Jacques Hamelink
Register III
In de Oudheid wist men dat men niets kon zeggen dat niet al gezegd was. Werkte dat intellectueel en moreel defaitisme in de hand? Gevaarlijker lijkt me het defaitisme van diegenen die menen dat alles nog voor het eerst gezegd moet worden, het defaitisme dat ontstaat wanneer ze op een voor hen kwade dag tot de conclusie komen dat ze zich vergist hebben.
Ons rest geen historische tijd, alleen psychologische. Daardoor lezen we alle gedichten van voor 1900, en vaak van daarna zelfs, ‘verkeerd’.
Ook wat de eeuwen overleefde duurde indertijd maar een uur, of een minuut.
Een man en zijn tijd, een tijd en zijn man. Het eerste maak je elke dag mee, het tweede is iets uitzonderlijks.
Bij al je betrokkenheid ook onverschillig weten te blijven. – Ben je betrokken, is de juiste onverschilligheid er?
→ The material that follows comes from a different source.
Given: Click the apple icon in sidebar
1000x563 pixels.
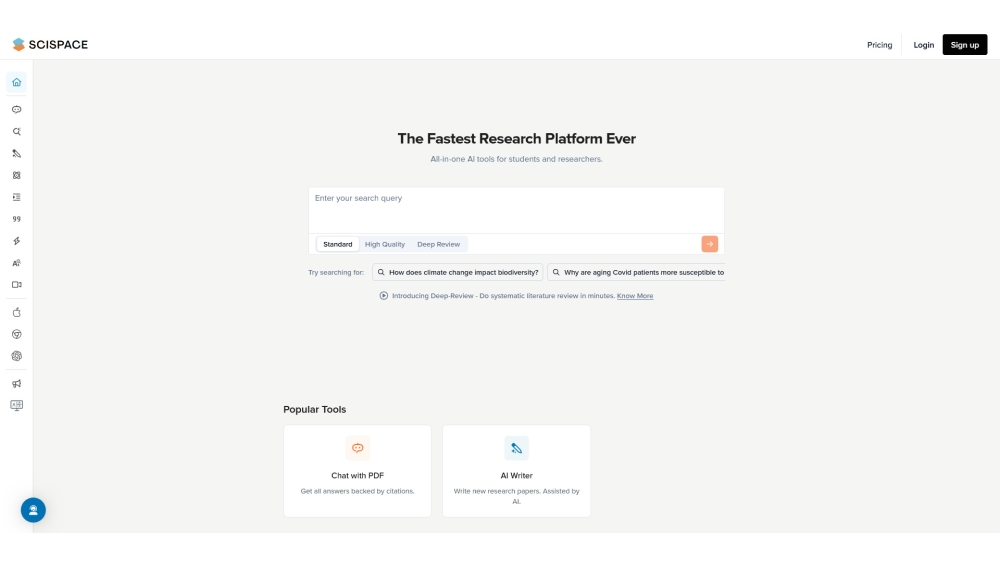Looking at the screenshot, I should point(16,312).
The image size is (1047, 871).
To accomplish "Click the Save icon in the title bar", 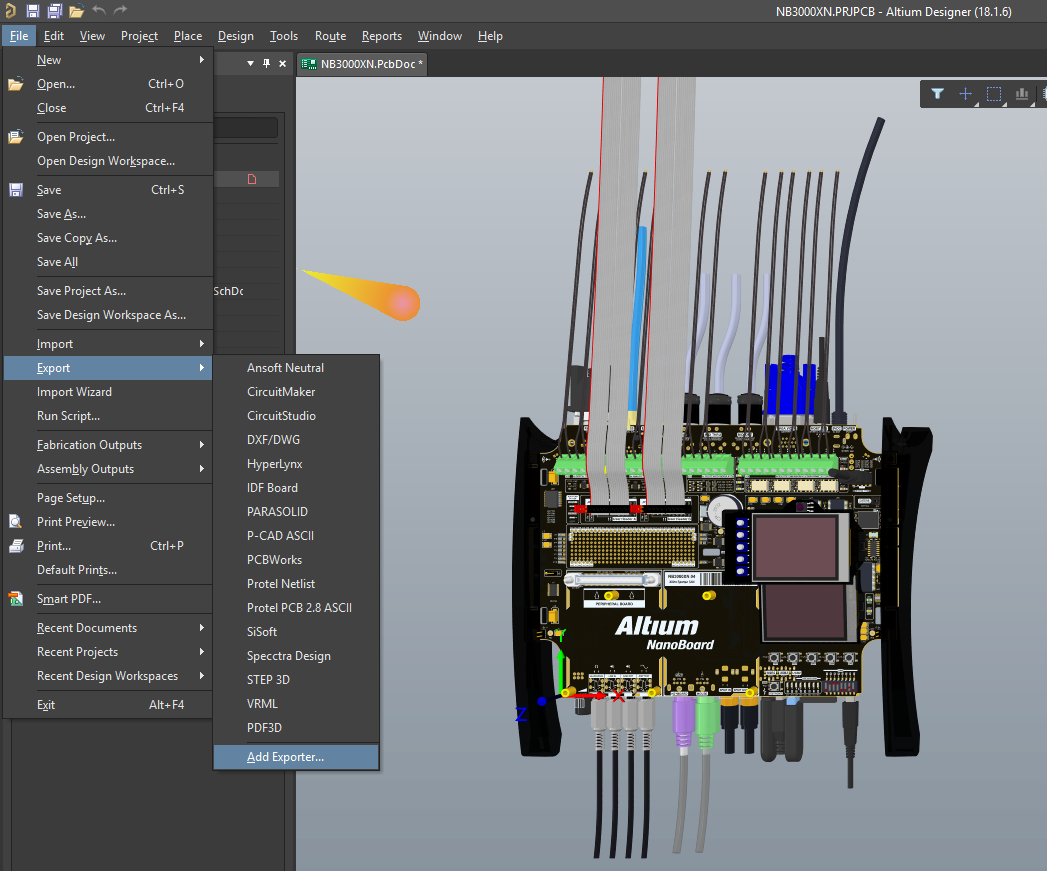I will tap(32, 11).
Ook bij de uitvoering van composities als die van Cage wordt geteld. Terwijl zulke muziekstukken niets met tijd – wat is muziek anders dan het organiseren, het organisch maken van het tijdscontinuüm – van doen hebben en willen hebben. Men wil de simpele aardse kloktijd niet langer. Men wil de interplanetaire, kosmische tijd, die zich niet aan ons geeft, of de antitijd, die een waandenkbeeld is.
Kandinsky, Mondriaan, Beuys: als je je conclusies trekt uit de conclusies die
zíj trokken uit theosofismen en dergelijke, lossen de dampen van Pythia op.
Kandinsky: ter definiëring van ‘het geestelijke in de kunst’ verwees hij niet naar Titiaan of Rembrandt maar naar Boecklin en Segantini.
Mondriaan: madame Blavatzky en Schoenmaekers waren zijn geestelijke voorlichters.
Beuys, de stukapiloot die stuntman werd: hoor hem, terwijl Schillebeeckx al zweert bij Bhagwan en Marx, oreren over de ‘nog lang niet uitgeputte mogelijkheden van het christendom’.
Bij Magritte drukken foto’s van zijn schilderijen vaak de idee die hem voor de geest stond scherper uit dan de schilderijen zelf. Magritte schilderde zijn logica te flodderig. Hij was echt een ‘slechte schilder’.
Een van de grootste bedreigingen voor de literatuur van nu: de professionalisering ervan. Kijk naar de manier waarop vertalers, ook poëzievertalers, teamsgewijs te werk gaan. Kijk naar de koude berekening en plichtmatigheid waarmee ook gerenommeerde schrijvers ieder jaar hun seller op de markt brengen, naar de uitgeverijen die tekstverwerkingsbedrijven worden, naar de Vereniging van Letterkundigen waar men een jaar of wat geleden Vakbond van Schrijvers aan vastgeplakt heeft. De tijd van de schoenlapper in zijn pothuis en van de intellectueel in zijn studeerkamer is voorbij. Of men het weten wil of niet, Albert Heyn en de Hema leveren nu het model. En zij die theoretisch het hardst roepen dat het marktmechanisme een uitvinding van de duivel is, werken er vaak practisch het ijverigst aan mee.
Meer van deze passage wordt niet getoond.